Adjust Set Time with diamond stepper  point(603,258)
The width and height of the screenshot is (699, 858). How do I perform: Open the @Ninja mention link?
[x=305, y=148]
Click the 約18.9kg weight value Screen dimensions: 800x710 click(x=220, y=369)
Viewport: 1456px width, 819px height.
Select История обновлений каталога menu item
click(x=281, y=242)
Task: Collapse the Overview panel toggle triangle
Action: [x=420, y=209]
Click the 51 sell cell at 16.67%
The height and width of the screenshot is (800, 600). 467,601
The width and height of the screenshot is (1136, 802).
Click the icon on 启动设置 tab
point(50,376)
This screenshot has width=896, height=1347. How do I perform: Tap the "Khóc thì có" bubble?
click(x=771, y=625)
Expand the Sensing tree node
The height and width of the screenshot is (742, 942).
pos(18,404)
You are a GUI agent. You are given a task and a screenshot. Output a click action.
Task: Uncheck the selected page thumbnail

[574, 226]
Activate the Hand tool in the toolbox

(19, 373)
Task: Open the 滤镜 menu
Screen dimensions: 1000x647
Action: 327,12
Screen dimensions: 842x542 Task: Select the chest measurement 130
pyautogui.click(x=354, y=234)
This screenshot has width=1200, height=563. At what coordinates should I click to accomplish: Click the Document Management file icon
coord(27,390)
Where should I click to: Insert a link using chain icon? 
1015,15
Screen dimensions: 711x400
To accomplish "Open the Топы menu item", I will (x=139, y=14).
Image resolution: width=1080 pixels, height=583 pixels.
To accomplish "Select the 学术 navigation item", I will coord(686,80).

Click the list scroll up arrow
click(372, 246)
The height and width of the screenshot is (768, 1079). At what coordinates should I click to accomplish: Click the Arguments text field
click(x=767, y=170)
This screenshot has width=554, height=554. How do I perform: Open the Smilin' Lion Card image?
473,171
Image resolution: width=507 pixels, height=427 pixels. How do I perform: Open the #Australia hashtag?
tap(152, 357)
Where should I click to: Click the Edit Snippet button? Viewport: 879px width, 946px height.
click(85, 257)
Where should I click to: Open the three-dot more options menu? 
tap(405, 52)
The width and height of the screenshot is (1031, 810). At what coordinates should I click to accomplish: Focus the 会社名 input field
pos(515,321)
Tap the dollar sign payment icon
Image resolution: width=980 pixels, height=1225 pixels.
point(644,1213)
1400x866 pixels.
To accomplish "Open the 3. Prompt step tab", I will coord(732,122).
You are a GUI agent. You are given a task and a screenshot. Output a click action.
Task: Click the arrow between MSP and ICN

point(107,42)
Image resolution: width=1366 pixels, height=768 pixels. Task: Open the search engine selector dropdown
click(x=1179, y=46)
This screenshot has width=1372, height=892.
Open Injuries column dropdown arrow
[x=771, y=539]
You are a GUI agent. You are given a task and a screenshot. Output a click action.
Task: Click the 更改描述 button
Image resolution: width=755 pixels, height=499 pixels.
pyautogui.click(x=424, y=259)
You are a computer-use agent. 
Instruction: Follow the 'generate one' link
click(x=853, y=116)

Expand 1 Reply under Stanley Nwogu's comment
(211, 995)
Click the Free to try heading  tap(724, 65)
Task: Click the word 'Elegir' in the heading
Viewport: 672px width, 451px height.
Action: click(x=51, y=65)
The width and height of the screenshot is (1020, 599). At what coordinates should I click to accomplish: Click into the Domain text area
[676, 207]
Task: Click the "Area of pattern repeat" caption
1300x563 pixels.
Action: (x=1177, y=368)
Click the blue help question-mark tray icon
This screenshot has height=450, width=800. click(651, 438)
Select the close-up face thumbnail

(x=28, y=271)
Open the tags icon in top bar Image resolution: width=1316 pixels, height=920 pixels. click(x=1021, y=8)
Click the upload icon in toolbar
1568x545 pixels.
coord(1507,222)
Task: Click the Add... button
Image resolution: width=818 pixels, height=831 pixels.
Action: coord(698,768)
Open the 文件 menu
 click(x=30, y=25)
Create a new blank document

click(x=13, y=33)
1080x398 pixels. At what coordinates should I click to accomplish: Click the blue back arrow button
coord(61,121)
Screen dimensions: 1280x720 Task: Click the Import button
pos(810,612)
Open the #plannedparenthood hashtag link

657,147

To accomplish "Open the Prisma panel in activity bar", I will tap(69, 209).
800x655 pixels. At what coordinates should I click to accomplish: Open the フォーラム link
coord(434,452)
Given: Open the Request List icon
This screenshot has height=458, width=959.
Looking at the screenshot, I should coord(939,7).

-- Task statement --
A faithful, word-for-word transcript of the material above is the required answer.

-- Output of the task --
Adjust Set Time with diamond stepper  point(603,258)
The width and height of the screenshot is (699, 858). How do I perform: Open the @Ninja mention link?
[x=305, y=148]
Click the 約18.9kg weight value Screen dimensions: 800x710 click(x=220, y=369)
Viewport: 1456px width, 819px height.
Select История обновлений каталога menu item
click(x=281, y=242)
Task: Collapse the Overview panel toggle triangle
Action: [x=420, y=209]
Click the 51 sell cell at 16.67%
The height and width of the screenshot is (800, 600). 467,601
The width and height of the screenshot is (1136, 802).
Click the icon on 启动设置 tab
point(50,376)
This screenshot has width=896, height=1347. How do I perform: Tap the "Khóc thì có" bubble?
click(x=771, y=625)
Expand the Sensing tree node
The height and width of the screenshot is (742, 942).
pos(18,404)
You are a GUI agent. You are given a task and a screenshot. Output a click action.
Task: Uncheck the selected page thumbnail

[574, 226]
Activate the Hand tool in the toolbox

(19, 373)
Task: Open the 滤镜 menu
Screen dimensions: 1000x647
Action: 327,12
Screen dimensions: 842x542 Task: Select the chest measurement 130
pyautogui.click(x=354, y=234)
This screenshot has width=1200, height=563. At what coordinates should I click to accomplish: Click the Document Management file icon
coord(27,390)
Where should I click to: Insert a link using chain icon? 
1015,15
Screen dimensions: 711x400
To accomplish "Open the Топы menu item", I will (x=139, y=14).
Image resolution: width=1080 pixels, height=583 pixels.
To accomplish "Select the 学术 navigation item", I will coord(686,80).

Click the list scroll up arrow
click(372, 246)
The height and width of the screenshot is (768, 1079). At what coordinates should I click to accomplish: Click the Arguments text field
click(x=767, y=170)
This screenshot has width=554, height=554. How do I perform: Open the Smilin' Lion Card image?
473,171
Image resolution: width=507 pixels, height=427 pixels. How do I perform: Open the #Australia hashtag?
tap(152, 357)
Where should I click to: Click the Edit Snippet button? Viewport: 879px width, 946px height.
click(85, 257)
Where should I click to: Open the three-dot more options menu? 
tap(405, 52)
The width and height of the screenshot is (1031, 810). At what coordinates should I click to accomplish: Focus the 会社名 input field
pos(515,321)
Tap the dollar sign payment icon
Image resolution: width=980 pixels, height=1225 pixels.
point(644,1213)
1400x866 pixels.
To accomplish "Open the 3. Prompt step tab", I will coord(732,122).
You are a GUI agent. You are given a task and a screenshot. Output a click action.
Task: Click the arrow between MSP and ICN

point(107,42)
Image resolution: width=1366 pixels, height=768 pixels. Task: Open the search engine selector dropdown
click(x=1179, y=46)
This screenshot has width=1372, height=892.
Open Injuries column dropdown arrow
[x=771, y=539]
You are a GUI agent. You are given a task and a screenshot. Output a click action.
Task: Click the 更改描述 button
Image resolution: width=755 pixels, height=499 pixels.
pyautogui.click(x=424, y=259)
You are a computer-use agent. 
Instruction: Follow the 'generate one' link
click(x=853, y=116)

Expand 1 Reply under Stanley Nwogu's comment
(211, 995)
Click the Free to try heading  tap(724, 65)
Task: Click the word 'Elegir' in the heading
Viewport: 672px width, 451px height.
Action: click(x=51, y=65)
The width and height of the screenshot is (1020, 599). At what coordinates should I click to accomplish: Click into the Domain text area
[676, 207]
Task: Click the "Area of pattern repeat" caption
1300x563 pixels.
Action: (x=1177, y=368)
Click the blue help question-mark tray icon
This screenshot has height=450, width=800. click(651, 438)
Select the close-up face thumbnail

(x=28, y=271)
Open the tags icon in top bar Image resolution: width=1316 pixels, height=920 pixels. click(x=1021, y=8)
Click the upload icon in toolbar
1568x545 pixels.
coord(1507,222)
Task: Click the Add... button
Image resolution: width=818 pixels, height=831 pixels.
Action: coord(698,768)
Open the 文件 menu
 click(x=30, y=25)
Create a new blank document

click(x=13, y=33)
1080x398 pixels. At what coordinates should I click to accomplish: Click the blue back arrow button
coord(61,121)
Screen dimensions: 1280x720 Task: Click the Import button
pos(810,612)
Open the #plannedparenthood hashtag link

657,147

To accomplish "Open the Prisma panel in activity bar", I will tap(69, 209).
800x655 pixels. At what coordinates should I click to accomplish: Open the フォーラム link
coord(434,452)
Given: Open the Request List icon
This screenshot has height=458, width=959.
Looking at the screenshot, I should coord(939,7).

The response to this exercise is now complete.